Verse 18 of chapter two indicates that God's plan is not yet finished. "Then the Lord God said, 'It is not good that the man should be alone." Hmmmm....
So God sends the animals. One by one God "brought them to the man" and Adam had the privilege of naming each one. This scene has become so familiar that i think we miss the wonder of the moment. Can you imagine what Adam was thinking as each creature, from the spider to the giraffe paraded past him? It makes me smile.
But something is missing. You have to wonder if Adam is not looking at each of these creatures and noticing that there are more than one.

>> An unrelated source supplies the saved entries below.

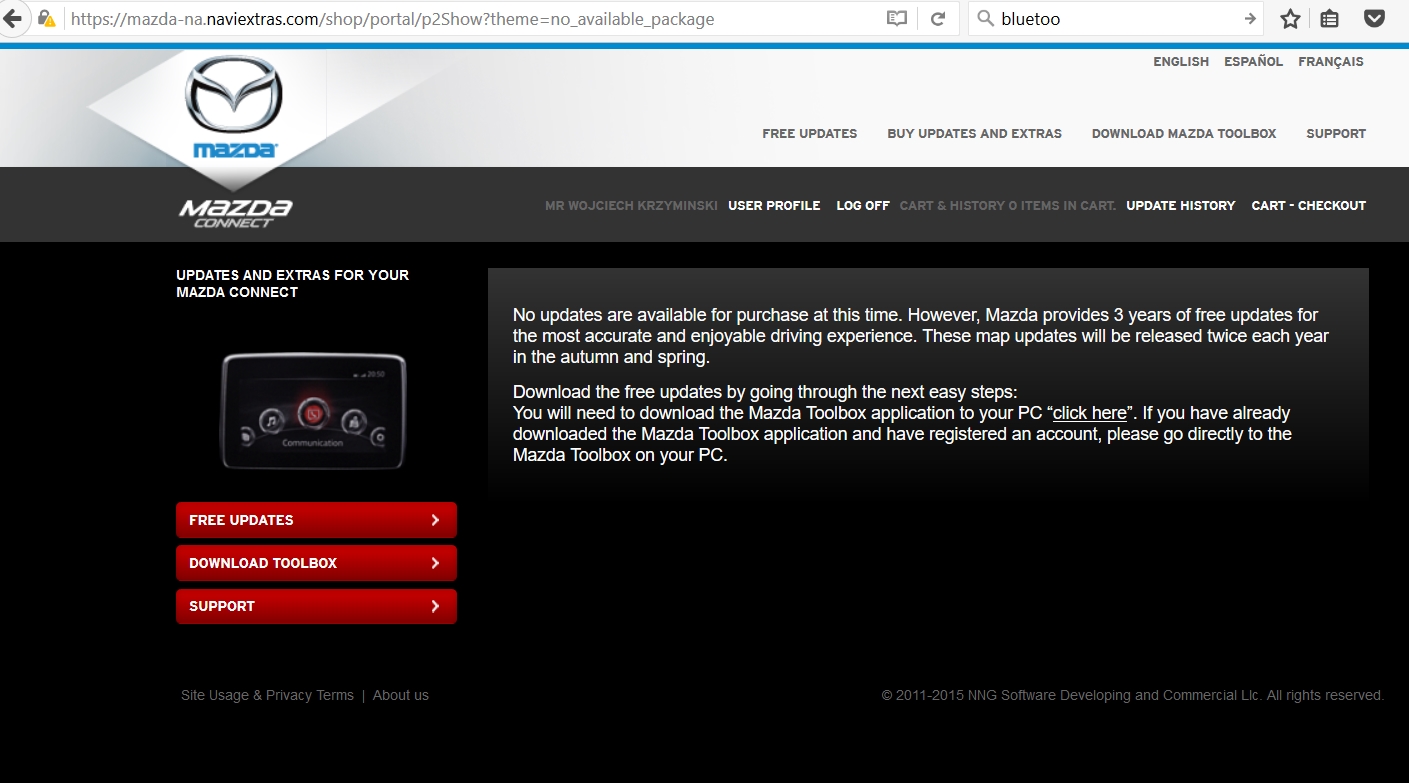The image size is (1409, 783).
Task: Open the bookmarks list icon
Action: pos(1329,19)
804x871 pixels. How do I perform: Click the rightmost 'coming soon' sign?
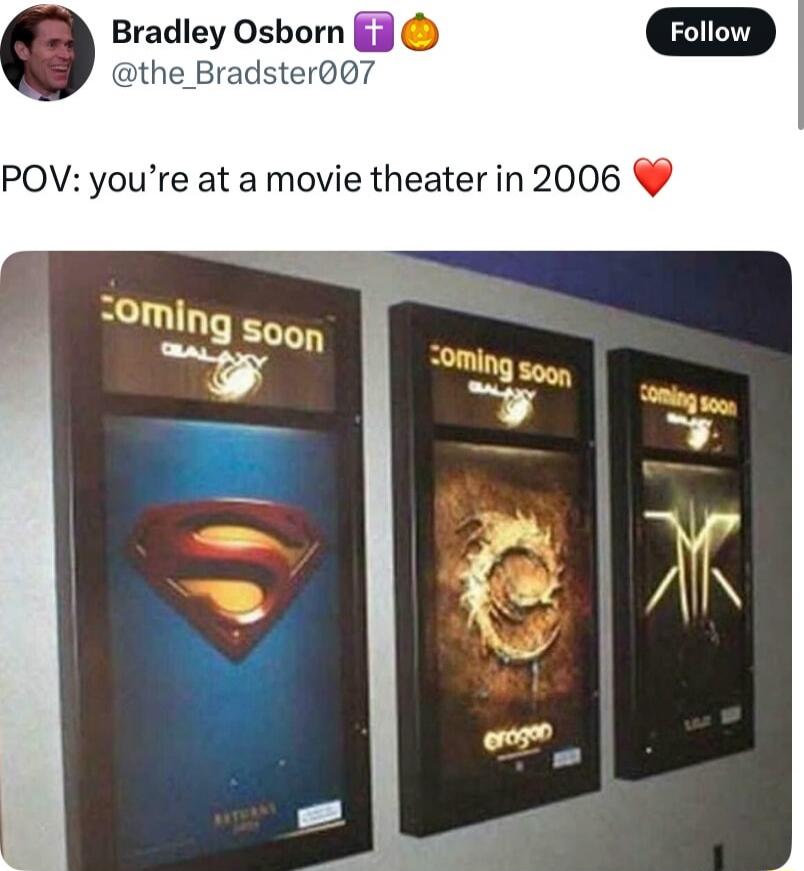click(689, 401)
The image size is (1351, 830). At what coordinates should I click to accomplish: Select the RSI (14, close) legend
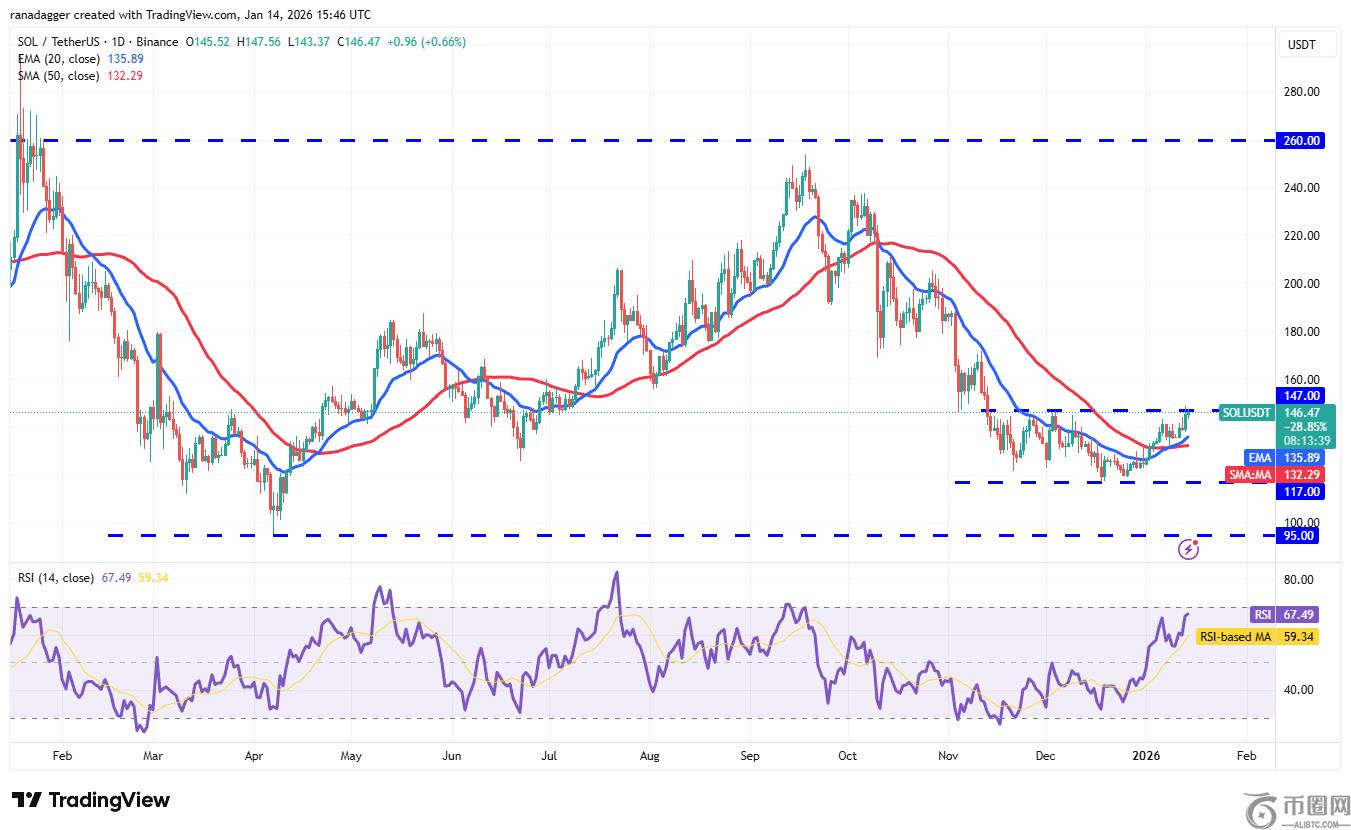56,578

Every creature is part of a "pack", or a "school" or a "colony", or a "gaggle". (Seriously. That's many geese in one group. It's a gaggle.) Many lions. Many mooose. Many ants.
One Adam.
It's not like he didn't notice. Verse 20: "But for Adam there was not found a helper fit for him." Sad.
Unfinished business. Something is missing, and God intended for Adam to notice.

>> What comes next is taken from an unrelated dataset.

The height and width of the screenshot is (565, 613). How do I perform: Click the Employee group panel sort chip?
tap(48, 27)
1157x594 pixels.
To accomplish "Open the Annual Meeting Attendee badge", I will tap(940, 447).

What happens next is profound as i ponder the red equal sign.
God put the man to sleep.
Took out his rib.
Closed up the wound.
"And the rib that the Lord God had taken from the man he made into a woman and brought her to the man..."
And the rest is, literally, history.
It was not good for man to be alone....
Equality not withstanding,
God's answer to Adam's "aloneness" was not another man.

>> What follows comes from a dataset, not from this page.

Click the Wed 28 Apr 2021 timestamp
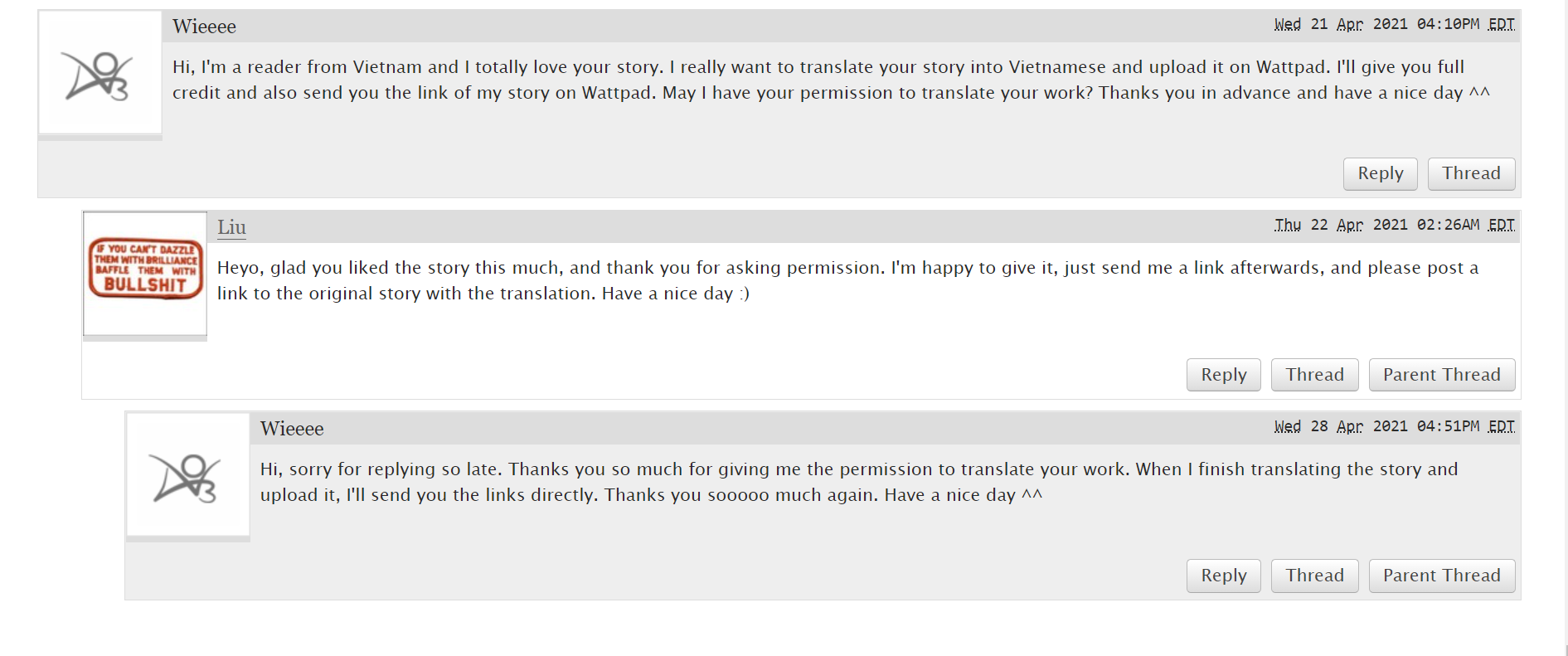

What Adam needed was Eve. A woman.
i'm so struck by that this week. It's a nuance that is easily dismissed, but it's one that is of paramount importance to my thinking today. When Adam was alone, God gave him Eve. i know it's not popular, but this sure foundation is clear for me. As i submit my thinking to this text and to Scripture in its entirety, this is the framework for my understanding of the issue of marriage.
When Adam was alone and it was not good, God gave him Eve.
He did not offer Adam a choice.
And Adam, when he recovered from his deep sleep, was ecstatic.
i'm sure it's probably over-simplified.
And i'm afraid it is narrow.
And maybe un-American. i hope not.
But with Scripture alone as my rule of faith and practice, it's what i know to be true. One man. One woman. And it was very good.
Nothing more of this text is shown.